FDA issues draft guidance for honey labeling (FDA)

FDA issues draft guidance for honey labeling (FDA)

Published: Wednesday, April 9, 2014

Editor's Note: This draft guidance summarizes FDA's legal authority over honey and honey products and provides a commonly used definition of honey. FDA also provides draft guidance on labeling issues like the floral source of honey, blends of honey and other sweeteners and blends of honey and other ingredients, such as flavors. It also describes some of the measures FDA takes to guard against honey adulterated with cane sugar, corn syrup, or residues of chloramphenicol or fluoroquinolones.

 

Food and Drug Administration
April 8, 2014

Draft Guidance for Industry: Proper Labeling of Honey and Honey Products

Labeling of Honey: Questions and Answers (Q&A)

What is honey?

Reference materials in the public domain define honey as "a thick, sweet, syrupy substance that bees make as food from the nectar of flowers and store in honeycombs." 2,3 FDA has concluded that this definition accurately reflects the common usage of the term "honey."
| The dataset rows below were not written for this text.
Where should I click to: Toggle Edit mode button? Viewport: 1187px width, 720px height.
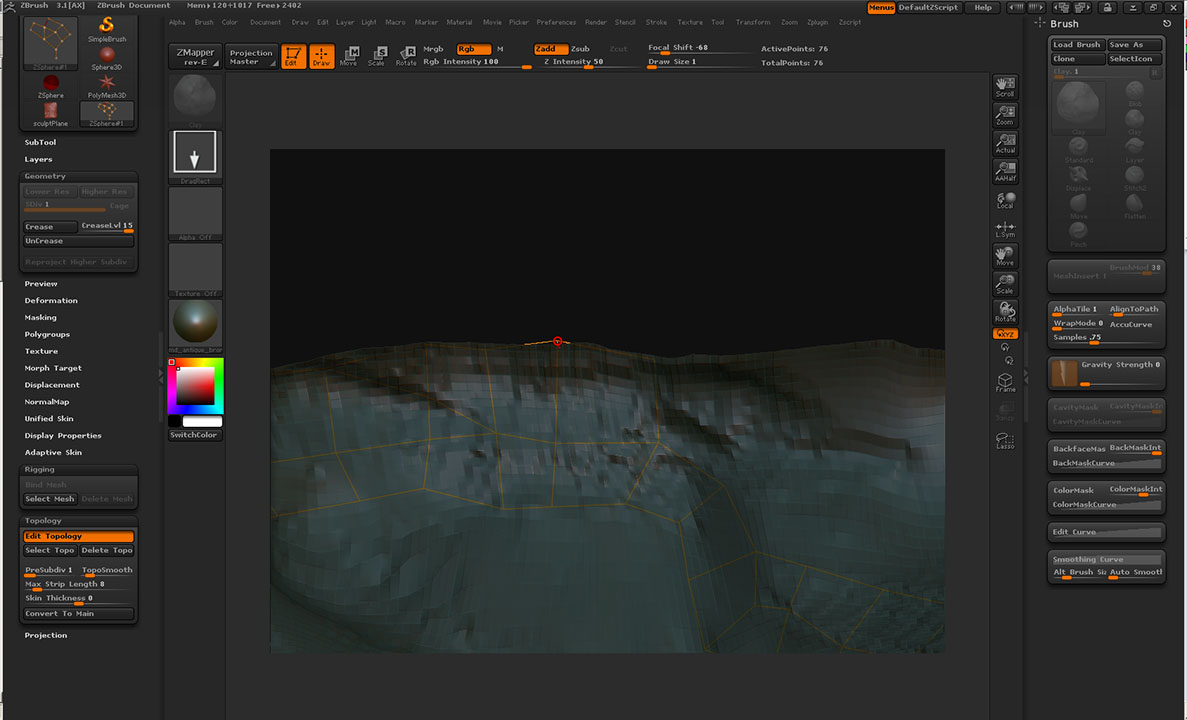coord(293,56)
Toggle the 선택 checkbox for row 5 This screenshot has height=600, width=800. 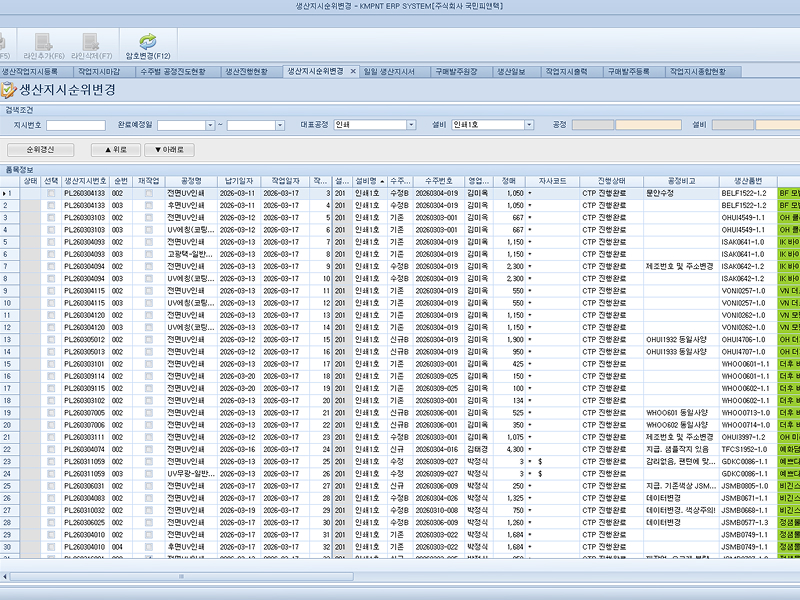(51, 241)
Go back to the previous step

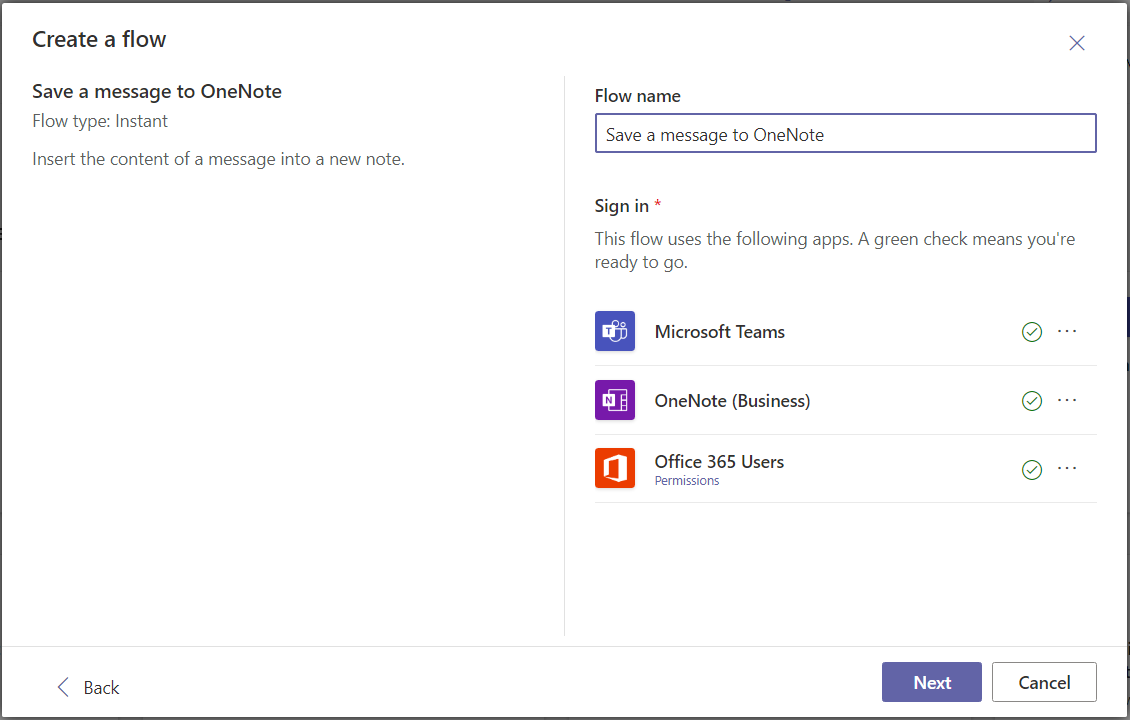tap(88, 687)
How shall I name my honey or honey product?

If a food contains only honey, the food must be named "honey," which is its common or usual name. The common or usual name may also include the source of the honey, such as "Clover Honey," on the label. (See Q&A 3 below.) Because honey is a single ingredient food, you do not need to include an ingredient statement on the label. However, you must include all other mandatory information (e.g., net weight).

Do I have to declare the floral source of honey?

No. You do not have to declare the floral source of honey on the label. However, you may label the honey with the name of the plant or blossom, if:

The particular plant or blossom is the chief floral source of the honey, such as "Orange Blossom Honey" or "Clover Honey" and

You, or the honey producer, can show that the plant or blossom designated on the label is the chief floral source of the honey. (See FDA Compliance Policy Guide, section 515.300.)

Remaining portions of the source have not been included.